Noble, Ninja, Neptune, Nova, Nymph, Nibs. Neverland, call name Pan?


----------



## J-Boo (Mar 5, 2015)

Notorious, call name...something notorious, lol. Or Tory!


----------



## kimrocks (Jul 26, 2015)

Newberry

Nitro

Nickelodeon

Nick


----------



## onyx'girl (May 18, 2007)

next


----------



## selzer (May 7, 2005)

My N-litter was Nori, Nino, Nder, for the boys, and Nellie, Nakita (Nicky), Nina, and Nora for the girls.


----------



## Kels1013 (May 30, 2015)

Novak


----------



## Shade (Feb 20, 2012)

Nitro is my favourite N name  Unisex


----------



## LaRen616 (Mar 4, 2010)

*Female* 
Noir, Nyx, Ninja, Nadia, Naveen, Naughty, Nymph, Nymeria, Nebula, Neon, Nova, Nyree, Narcissa, Namine, Nightshade, Necromancer


*Male* 
Noir, Nazar, Nixon, Nikon, Nox, Nero, Nexus, Nimbus, Navarro, Nemesis, Nitro, Nightmare


----------



## FG167 (Sep 22, 2010)

creegh said:


> Male names:
> Nimbus
> Noble





Kels1013 said:


> Nifty





Jax08 said:


> I like this site
> Behind the Name: Names Starting with N





J-Boo said:


> Nevermore, call name Raven





J-Boo said:


> Neverland, call name Pan?





J-Boo said:


> Notorious, call name...something notorious, lol.





onyx'girl said:


> next





LaRen616 said:


> *Female*
> Nymeria, Nebula, Narcissa, Nightshade, Necromancer
> 
> 
> ...


These are the names on my list so far!!! I am really digging Never and Next as stand-alones - a lot! My DH is not as thrilled.

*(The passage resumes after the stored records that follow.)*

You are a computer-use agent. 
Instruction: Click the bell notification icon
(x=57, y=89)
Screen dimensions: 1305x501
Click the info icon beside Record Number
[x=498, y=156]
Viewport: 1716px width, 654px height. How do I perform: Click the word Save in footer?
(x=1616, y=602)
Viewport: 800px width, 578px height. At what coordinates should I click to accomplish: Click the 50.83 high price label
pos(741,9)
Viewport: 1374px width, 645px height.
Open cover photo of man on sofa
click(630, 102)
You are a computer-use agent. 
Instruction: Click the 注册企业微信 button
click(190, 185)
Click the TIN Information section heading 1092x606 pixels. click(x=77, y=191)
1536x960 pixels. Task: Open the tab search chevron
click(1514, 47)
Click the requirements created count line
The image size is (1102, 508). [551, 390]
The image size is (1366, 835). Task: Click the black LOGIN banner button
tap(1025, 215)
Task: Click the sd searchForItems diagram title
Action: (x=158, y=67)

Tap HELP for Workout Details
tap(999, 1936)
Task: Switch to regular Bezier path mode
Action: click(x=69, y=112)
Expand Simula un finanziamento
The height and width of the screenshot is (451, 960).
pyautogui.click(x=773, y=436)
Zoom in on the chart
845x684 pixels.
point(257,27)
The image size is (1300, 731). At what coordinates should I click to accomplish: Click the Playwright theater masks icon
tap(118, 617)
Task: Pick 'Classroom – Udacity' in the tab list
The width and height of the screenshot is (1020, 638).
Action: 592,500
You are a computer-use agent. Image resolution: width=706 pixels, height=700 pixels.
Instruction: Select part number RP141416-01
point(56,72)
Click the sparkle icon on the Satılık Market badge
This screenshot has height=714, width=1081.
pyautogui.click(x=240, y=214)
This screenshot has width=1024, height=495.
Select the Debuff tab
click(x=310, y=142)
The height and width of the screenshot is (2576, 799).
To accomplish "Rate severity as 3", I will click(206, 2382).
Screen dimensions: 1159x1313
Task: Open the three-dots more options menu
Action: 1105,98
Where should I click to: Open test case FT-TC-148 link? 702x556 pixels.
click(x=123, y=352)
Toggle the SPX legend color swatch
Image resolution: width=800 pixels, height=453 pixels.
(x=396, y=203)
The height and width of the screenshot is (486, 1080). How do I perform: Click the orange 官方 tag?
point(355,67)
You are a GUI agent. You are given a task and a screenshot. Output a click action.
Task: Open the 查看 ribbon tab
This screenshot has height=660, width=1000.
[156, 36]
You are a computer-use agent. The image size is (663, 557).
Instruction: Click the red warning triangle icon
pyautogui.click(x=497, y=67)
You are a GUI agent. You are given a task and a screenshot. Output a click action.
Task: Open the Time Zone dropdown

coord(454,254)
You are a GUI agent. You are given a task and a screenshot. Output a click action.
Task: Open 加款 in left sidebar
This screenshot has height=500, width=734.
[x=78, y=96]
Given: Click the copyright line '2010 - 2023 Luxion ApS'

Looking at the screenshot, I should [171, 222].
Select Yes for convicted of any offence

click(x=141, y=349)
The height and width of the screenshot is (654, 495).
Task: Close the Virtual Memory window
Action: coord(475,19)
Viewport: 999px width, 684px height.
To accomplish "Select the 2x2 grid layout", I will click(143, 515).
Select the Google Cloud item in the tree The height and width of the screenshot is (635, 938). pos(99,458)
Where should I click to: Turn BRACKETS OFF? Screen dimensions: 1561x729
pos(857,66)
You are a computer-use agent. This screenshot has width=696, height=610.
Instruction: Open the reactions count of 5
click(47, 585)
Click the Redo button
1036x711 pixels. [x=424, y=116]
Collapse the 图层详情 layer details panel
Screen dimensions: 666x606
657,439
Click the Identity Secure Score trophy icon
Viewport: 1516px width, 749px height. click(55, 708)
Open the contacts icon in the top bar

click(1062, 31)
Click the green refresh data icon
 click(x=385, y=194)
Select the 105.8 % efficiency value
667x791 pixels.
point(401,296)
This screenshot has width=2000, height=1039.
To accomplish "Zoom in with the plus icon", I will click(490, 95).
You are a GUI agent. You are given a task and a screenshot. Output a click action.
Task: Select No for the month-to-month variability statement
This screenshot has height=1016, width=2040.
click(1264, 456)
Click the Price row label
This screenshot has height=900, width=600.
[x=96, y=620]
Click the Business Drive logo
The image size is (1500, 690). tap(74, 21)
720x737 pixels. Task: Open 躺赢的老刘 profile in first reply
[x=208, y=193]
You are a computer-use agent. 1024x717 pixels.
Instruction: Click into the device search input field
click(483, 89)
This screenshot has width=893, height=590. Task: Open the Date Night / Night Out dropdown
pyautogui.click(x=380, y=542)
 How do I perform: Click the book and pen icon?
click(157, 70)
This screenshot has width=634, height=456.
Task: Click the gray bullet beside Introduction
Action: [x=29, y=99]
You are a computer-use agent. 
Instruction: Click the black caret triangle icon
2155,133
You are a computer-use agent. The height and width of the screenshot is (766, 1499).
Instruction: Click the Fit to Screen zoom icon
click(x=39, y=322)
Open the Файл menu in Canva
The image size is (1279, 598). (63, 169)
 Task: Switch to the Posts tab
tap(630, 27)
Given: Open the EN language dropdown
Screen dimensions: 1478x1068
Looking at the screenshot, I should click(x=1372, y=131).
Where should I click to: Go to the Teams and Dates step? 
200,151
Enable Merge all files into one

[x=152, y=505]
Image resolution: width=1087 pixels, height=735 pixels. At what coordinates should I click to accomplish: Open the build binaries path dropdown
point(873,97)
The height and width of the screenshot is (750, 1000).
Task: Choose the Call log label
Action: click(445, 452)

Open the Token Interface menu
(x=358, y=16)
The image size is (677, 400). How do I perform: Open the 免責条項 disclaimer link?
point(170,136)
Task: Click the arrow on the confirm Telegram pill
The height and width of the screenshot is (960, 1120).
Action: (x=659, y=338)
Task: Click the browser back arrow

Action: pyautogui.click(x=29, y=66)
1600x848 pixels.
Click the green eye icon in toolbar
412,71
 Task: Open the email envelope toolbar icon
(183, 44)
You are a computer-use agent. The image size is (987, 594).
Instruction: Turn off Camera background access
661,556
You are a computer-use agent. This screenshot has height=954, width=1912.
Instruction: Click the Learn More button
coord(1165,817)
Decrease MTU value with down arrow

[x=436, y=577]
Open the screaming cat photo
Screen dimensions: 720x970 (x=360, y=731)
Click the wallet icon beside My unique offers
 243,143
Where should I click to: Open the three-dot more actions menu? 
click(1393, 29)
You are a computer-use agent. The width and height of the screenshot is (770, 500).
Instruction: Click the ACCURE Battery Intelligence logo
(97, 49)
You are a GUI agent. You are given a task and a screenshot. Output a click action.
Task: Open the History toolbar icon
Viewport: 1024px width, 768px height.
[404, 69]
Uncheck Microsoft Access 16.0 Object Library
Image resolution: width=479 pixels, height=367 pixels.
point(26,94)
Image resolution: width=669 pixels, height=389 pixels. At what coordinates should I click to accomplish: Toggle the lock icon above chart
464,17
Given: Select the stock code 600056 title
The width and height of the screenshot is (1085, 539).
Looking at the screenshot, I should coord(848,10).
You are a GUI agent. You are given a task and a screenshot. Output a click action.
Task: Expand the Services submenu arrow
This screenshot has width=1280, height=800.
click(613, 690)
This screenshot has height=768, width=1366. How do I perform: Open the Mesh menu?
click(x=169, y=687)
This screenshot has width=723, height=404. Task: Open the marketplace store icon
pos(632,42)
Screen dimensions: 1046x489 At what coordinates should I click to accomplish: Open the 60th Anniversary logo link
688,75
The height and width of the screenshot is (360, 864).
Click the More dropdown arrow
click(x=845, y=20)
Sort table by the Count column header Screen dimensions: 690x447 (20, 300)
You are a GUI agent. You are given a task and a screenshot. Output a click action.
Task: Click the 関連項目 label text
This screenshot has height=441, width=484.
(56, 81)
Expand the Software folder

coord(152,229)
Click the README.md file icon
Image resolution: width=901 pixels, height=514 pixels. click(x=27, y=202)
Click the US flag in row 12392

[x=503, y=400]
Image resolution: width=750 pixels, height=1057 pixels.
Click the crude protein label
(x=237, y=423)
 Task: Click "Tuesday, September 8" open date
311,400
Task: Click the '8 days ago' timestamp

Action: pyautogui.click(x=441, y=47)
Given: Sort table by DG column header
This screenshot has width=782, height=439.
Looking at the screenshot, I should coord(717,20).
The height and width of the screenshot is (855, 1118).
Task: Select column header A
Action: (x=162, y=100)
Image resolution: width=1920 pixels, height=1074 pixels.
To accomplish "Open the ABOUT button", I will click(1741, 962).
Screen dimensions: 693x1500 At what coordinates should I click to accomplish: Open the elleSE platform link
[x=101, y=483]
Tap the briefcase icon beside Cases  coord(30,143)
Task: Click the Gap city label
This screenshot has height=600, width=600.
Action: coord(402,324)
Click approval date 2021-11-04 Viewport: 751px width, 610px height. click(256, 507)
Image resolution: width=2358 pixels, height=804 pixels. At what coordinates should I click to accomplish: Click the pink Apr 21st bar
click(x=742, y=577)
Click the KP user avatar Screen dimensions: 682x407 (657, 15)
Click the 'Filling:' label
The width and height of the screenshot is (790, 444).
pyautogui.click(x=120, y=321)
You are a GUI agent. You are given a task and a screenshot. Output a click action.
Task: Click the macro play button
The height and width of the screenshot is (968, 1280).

I think Never feels more like a feminine name and Next more masculine?

Others I'd like call names to play off of Nightshade, Necromancer, Nightmare, Nemesis, Notorious


----------



## LaRen616 (Mar 4, 2010)

FG167 said:


> Others I'd like call names to play off of Nightshade, Necromancer, Nightmare, Nemesis, Notorious


You can call Nightshade either Shade or Shady.

You can call Necromancer either Cro or Mance.

Nightmare can be called Night.


----------



## FG167 (Sep 22, 2010)

LaRen616 said:


> You can call Nightshade either Shade or Shady.
> 
> You can call Necromancer either Cro or Mance.
> 
> Nightmare can be called Night.


Necromancer could be Hocus, Spell, Voodoo, Hex...

Nightshade could be Poison

Nightmare could be...I don't know, Torment?


----------



## onyx'girl (May 18, 2007)

GNASH with a silent G


----------



## LaRen616 (Mar 4, 2010)

FG167 said:


> Necromancer could be Hocus, Spell, Voodoo, Hex...
> 
> Nightshade could be Poison
> 
> Nightmare could be...I don't know, Torment?


I see what you did there, lol I was trying to think of shorter names! :laugh:

I love the names that you wrote for Necromancer! Those choices are my favorite! There is also Warlock or Oracle.

I like the Nightshade/Poison thing too.

Nightmare could be Demon, Misery, Wraith, Agony, Wretched, Grim, Incubus, Fiend, Haunt, Vapor.


----------



## Kahrg4 (Dec 19, 2012)

Fun 'N' names (Call Name):

Nacho (Chips)
Newman (Newlie)
Norbert (Bertie)
Nibblet (Nibbs)
Noodle (Raman)
Nic (Saint)
Nutter (Butter)
Nectar (Juice)
Naval (Officer)

Gotta love naming puppers!


----------